27th INSDC meeting report: May 20-22 2014, Mishima, Japan
2014
27th INSDC meeting report: May 20-22 2014, Mishima, Japan
International Nucleotide Sequence Database Collaboration
(INSDC), consisted of DDBJ,
EBI and NCBI,
hold the international meeting every year.
In 2014, the meeting was held at DDBJ, 20-22
May, to discuss practical matters to maintain and update nucleotide
sequence data archives; DDBJ,
ENA,
GenBank,
Sequence Read Archive (SRA) and Trace Archive.
The outcomes of the meeting are summarized below.
The Items; Discussed and To Be Studied
- BioSample database
- The BioSample database contains descriptions of biological source materials used in experimental assays.
DDBJ has also started accepting BioSample submissions in early 2014.
Following the meetings on 2012 and 2013, we discussed action items to collect and to share BioSample data at INSDC. - Issues about lots of genome submissions, WGS and so on
- Data Exchange
- We discussed new data formats and an effective way to exchange data each other.
- Assembly (Genome Collection)
- Following the meeting on 2012, we continues collaboration with Assembly activities to collect genome sequences.
- About /protein_id
- Currently, we have so many submissions of similar genomes derived from multiple strains of a species etc. In those cases, there are many orthologs in CDS features, so, many /protein_ids seem to be redundantly assigned for them. We discussed possibilities about new ways of /protein_id assignment.
Changes in SRA XML schema
SRA XML schema version 2.0 continues to be discussed for refactoring SRA metadata with BioProject and BioSample data.

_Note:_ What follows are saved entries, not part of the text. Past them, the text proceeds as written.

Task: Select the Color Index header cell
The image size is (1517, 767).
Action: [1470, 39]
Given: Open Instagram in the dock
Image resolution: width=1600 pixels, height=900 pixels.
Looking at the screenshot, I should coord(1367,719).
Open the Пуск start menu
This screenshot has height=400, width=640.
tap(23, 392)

Forthcoming changes in The DDBJ/EMBL/GenBank Feature Table: Definition
The following items will be applied from October 2014 with the next revision of Feature Table Definition, if not otherwise specified.
- A new feature, regulatory, and a
new qualifier,
/regulatory_class, will
be available from December 2014.
Following features will be replaced by the new feature; -35_signal, -10_signal, CAAT_signal, GC_signal, TATA_signal, polyA_signal, attenuator, terminator, promoter, enhancer, RBS. - A base code for ‘dihydrouridine’ of Modified Base Abbreviations and /mod_base qualifier, “d” will be replaced by “dhu”.
- To be sure using prim_transcript and precursor_RNA for RNA transcripts other than mRNA, their definitions will be updated appropriately.
- Since 2013, a new qualifier,
/type_material, is considered to specify type strains, type specimens and so on.
It is not decided in details and applicable period of the qualifier.